I was doing OK between March to May when it came to the lockdown and getting my university work. It was quite productive for me and I got quite a bit done. I also improvised my Spanish and learnt a bit of French and Portuguese. It became really difficult in November when everything was getting shut down and all online. I couldn't concentrate at all and my sleeping schedule was messed up.


----------



## ToroidalBoat (Dec 31, 2020)

What a horribly insane dumpster fire of a year pushed on us by scummy assholes who are dragging this cyberpunk dystopia (further) into a hell of hivemind bugmen technophiles.

Especially with this nothingburger "pandemic" scare circus of "social distancing", endless "temporary" closures, mandatory muzzles "face masks" - covering the face used to only be imposed on Muslim women - and the rest of this damned "New Normal".

Hopefully someday things can get better - if such is even possible.

(As I said in other thread, 2020 made me somewhat of a misanthrope.)


----------



## Vyse Inglebard (Dec 31, 2020)

Meat Target said:


> My personal life was just fine this year. It's just that all of that feels dampered by the normalization of lunacy, lying, and gaslighting in society.


Same for me. More below.


DaftMob said:


> If worse comes to worse, I'll move to Canada.







You know Canada's even worse, right?


Gravityqueen4life said:


> than we had government officials letting the riots happen beacuse they wanted to make trump look bad and trump, being a little bitch didint do anything about it beacuse he was more concerned about the black vote than saving his nation (didint do much since you FUCKING lost anyway to a god damn senile pedophile with a son suffering from hookers and blow addiction)


Two problems with your statement:

1. WTF was Trump SUPPOSED to do?

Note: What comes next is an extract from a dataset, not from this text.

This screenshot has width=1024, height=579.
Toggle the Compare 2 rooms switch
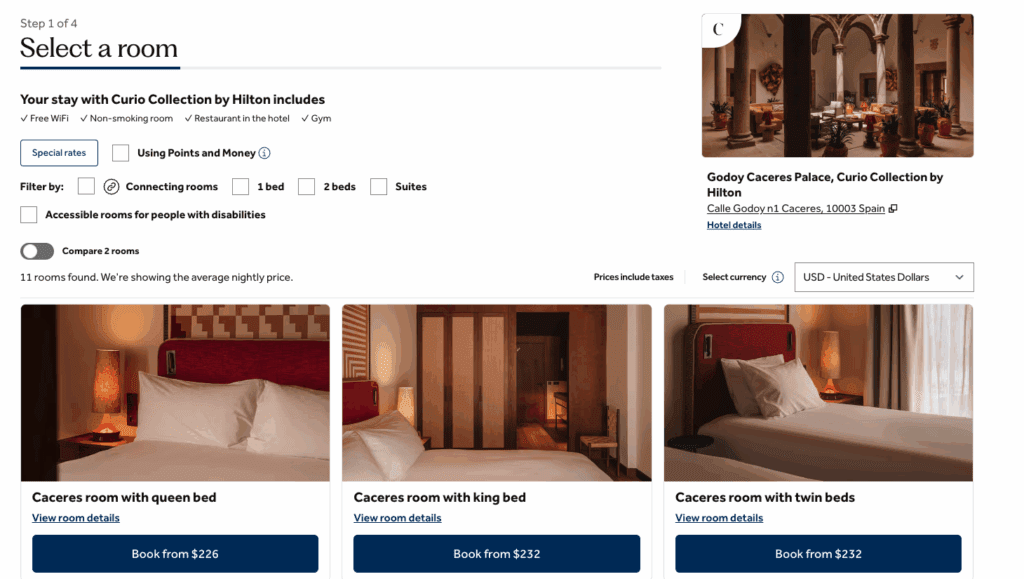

You know damn well that if he sent in the National Guard, the media/Dem politicians would be like "SEE?! DRUMPF REALLY IS A FACIST DICTATOR! ELECT BIDEN TO STOP HIS REIGN OF TERROR!!!!" It was a trap, and Trump knew it. In other words it was a damned if you do/damned if you don't situation.

2. Trump didn't "lose". He was cheated out of the election, and the Uniparty didn't do a damn thing about it because it got their guy into office. 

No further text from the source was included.